International Trade Procedures and Regulations for Import/Export

By John J. Capela

The single most important document in an import or export transaction is the purchase agreement. With a suitable purchase agreement, you can eliminate or greatly reduce most of the problems that might occur. The terms of sale upon which the seller and buyer must agree include the passage of title, risk of loss, price, and payment.

The terms of sale are conditions regarding who will be responsible for which expenses as the goods move from buyer to seller. In a domestic sales transaction, the buyer may be used to purchasing on open account or receiving credit. But in international purchases, it’s customary to use methods of payment designed to give the exporter and importer a greater level of protection.

If you’re an exporter dealing with a small importer who’s essentially unknown to you — a company with whom you have no prior payment experience — you’ll likely seek some secured method of payment.

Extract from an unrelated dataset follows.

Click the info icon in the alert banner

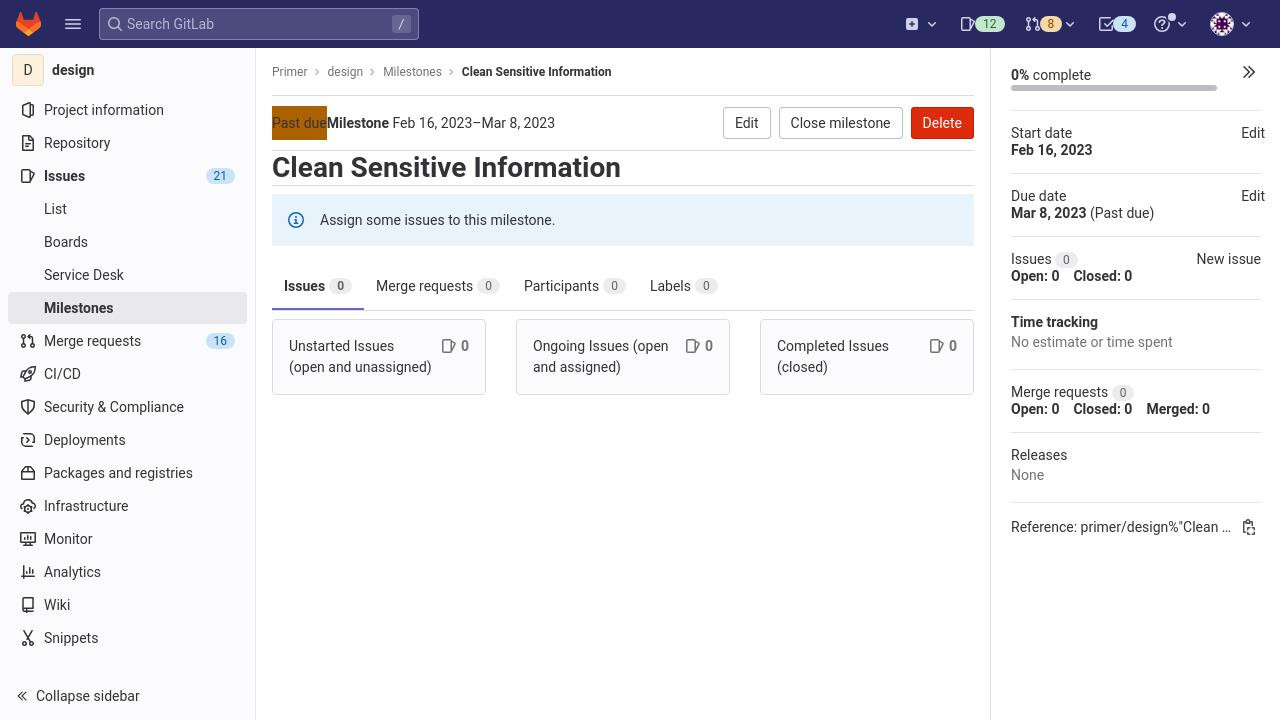296,220
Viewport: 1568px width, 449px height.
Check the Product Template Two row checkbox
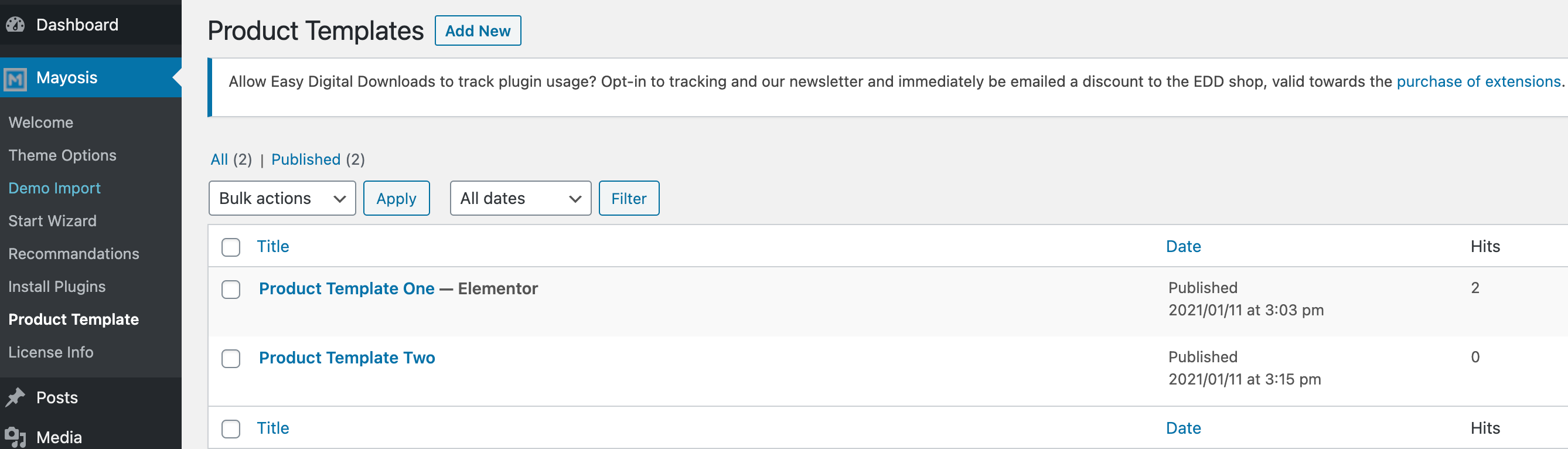coord(231,358)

On the other hand, if you’re an importer, a payment term that offers assurances that the goods received are exactly as ordered and in good condition is critical. International terms of sale can differ from those used in domestic transactions, so become familiar with Incoterms, the universal trade terminology developed by the International Chamber of Commerce.

If you’re an importer, then to avoid potential problems in the clearance of your merchandise, familiarize yourself with U.S. Customs policies and procedures prior to actually importing your goods. Also be aware of any entry requirements specific to the particular commodity you’re importing, including those of other federal agencies.